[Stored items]
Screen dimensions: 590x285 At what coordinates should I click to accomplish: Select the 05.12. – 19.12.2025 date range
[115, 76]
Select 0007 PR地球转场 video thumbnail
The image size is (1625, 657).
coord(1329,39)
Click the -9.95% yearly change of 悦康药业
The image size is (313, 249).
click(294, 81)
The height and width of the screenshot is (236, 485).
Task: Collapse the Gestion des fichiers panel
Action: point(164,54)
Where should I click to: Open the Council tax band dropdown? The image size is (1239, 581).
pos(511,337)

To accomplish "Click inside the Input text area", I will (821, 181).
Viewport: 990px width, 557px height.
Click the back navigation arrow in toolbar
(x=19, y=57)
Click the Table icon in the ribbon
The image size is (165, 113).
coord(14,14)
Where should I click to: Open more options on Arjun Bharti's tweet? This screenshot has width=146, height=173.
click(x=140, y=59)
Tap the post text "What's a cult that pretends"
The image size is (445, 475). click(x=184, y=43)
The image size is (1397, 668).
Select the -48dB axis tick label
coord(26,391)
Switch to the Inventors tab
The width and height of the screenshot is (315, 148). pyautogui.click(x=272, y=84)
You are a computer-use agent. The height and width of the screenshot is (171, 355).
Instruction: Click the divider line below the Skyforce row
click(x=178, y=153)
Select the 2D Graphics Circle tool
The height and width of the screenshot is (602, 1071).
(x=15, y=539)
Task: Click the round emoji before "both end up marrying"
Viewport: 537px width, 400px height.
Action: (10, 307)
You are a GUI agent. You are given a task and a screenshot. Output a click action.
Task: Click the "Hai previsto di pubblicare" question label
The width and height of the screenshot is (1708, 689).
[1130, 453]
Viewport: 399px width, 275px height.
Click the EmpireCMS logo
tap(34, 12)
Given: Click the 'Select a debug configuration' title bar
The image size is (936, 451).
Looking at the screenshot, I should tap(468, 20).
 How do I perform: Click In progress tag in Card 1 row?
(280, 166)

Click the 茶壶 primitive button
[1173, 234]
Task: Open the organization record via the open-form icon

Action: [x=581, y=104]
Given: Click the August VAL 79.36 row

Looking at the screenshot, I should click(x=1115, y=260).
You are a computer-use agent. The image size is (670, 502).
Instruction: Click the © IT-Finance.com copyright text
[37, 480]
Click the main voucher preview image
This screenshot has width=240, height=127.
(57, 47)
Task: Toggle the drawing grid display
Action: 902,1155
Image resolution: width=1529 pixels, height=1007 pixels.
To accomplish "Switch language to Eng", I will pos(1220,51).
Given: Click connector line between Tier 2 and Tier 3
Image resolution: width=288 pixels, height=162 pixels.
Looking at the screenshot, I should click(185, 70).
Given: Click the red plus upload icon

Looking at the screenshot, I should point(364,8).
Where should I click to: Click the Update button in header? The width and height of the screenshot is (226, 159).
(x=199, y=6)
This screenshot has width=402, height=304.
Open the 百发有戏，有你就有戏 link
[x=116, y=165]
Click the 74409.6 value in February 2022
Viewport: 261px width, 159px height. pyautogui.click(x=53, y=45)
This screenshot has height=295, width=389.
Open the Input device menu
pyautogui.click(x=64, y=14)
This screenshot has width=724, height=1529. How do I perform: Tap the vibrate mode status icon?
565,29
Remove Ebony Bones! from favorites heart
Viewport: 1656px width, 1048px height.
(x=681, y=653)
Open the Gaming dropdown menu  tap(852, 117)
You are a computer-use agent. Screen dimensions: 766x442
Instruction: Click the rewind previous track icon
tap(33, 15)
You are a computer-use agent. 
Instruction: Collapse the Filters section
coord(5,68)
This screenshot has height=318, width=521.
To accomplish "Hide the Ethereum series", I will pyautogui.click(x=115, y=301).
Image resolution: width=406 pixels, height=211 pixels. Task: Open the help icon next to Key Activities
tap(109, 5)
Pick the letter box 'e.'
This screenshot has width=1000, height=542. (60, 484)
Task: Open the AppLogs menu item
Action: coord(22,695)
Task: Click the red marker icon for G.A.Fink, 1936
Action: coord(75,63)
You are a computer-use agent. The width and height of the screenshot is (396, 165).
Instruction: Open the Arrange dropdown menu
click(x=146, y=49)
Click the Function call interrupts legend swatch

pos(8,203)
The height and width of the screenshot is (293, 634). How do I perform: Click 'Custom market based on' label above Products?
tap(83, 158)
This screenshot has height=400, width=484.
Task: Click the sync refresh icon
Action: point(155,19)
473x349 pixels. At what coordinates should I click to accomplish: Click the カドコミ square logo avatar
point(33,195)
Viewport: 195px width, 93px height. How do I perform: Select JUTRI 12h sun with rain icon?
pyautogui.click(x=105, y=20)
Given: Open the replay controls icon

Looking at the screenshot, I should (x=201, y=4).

- Work to complete
Look through the entries for lines containing the word "computer" and return each one.

- Your solution
You are a computer-use agent. The height and width of the screenshot is (171, 355).
You are a computer-use agent. The image size is (670, 502).
You are a computer-use agent. Screen dimensions: 766x442
You are a computer-use agent. 
You are a computer-use agent. The width and height of the screenshot is (396, 165).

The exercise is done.